Gerçek Solculuğu Ne Bastırıyor?

  • Big Data: İnsanları sınıflarına değil, tüketim alışkanlıklarına göre segmentlere ayırıyor.

  • Algoritmalar: Sınıf bilincini değil, “kişisel marka”yı ön plana çıkarıyor.

  • Influencer Solculuğu: Sistem içi eleştirinin sınırlarını aşamıyor.

Bu durumda sosyalizm ne kadar olanaklı olabilir? Şirketlerin ve devletlerin en büyük ortak paydası durumuna gelen dijital gözetim, insanın yalnızca işçiliğini değil, arzularını bile özelleştirdi.
Hangi taleple çıkacaksın sokağa?
Yapay zekâ bana zam yapmadı mı” diye mi?

Bu düzende gerçek solculuk nereye saklandı?

Belki bir tarım kooperatifinde...
Belki mahalle forumlarında,
Belki hiçbir yerde...

Bugün için gerçek solculuk artık sessizdir.

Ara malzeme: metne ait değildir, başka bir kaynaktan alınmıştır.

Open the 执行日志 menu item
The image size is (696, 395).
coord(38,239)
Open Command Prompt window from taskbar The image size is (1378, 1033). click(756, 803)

Göz önünde değildir. Çünkü bu çağda solculuk, pazarlama diliyle değil, dirençle anlaşılır.

Bugün solculuk bir hayalettir; ama Marx'ın Avrupa'nın üzerinde dolaşan hayaletiyle ne kadar benzerlik gösteriyor; işte bu da tartışmaya açıktır. Ama yine de bir “gereksinim”dir. Belki bir düzen değil, ama beynimizde yanıtını arayan bir sorudur:

"Ya başka bir dünya olanaklıysa, ama biz algoritmalardan kurtulup da o dünya düzenine nasıl ulaşabiliriz acaba?"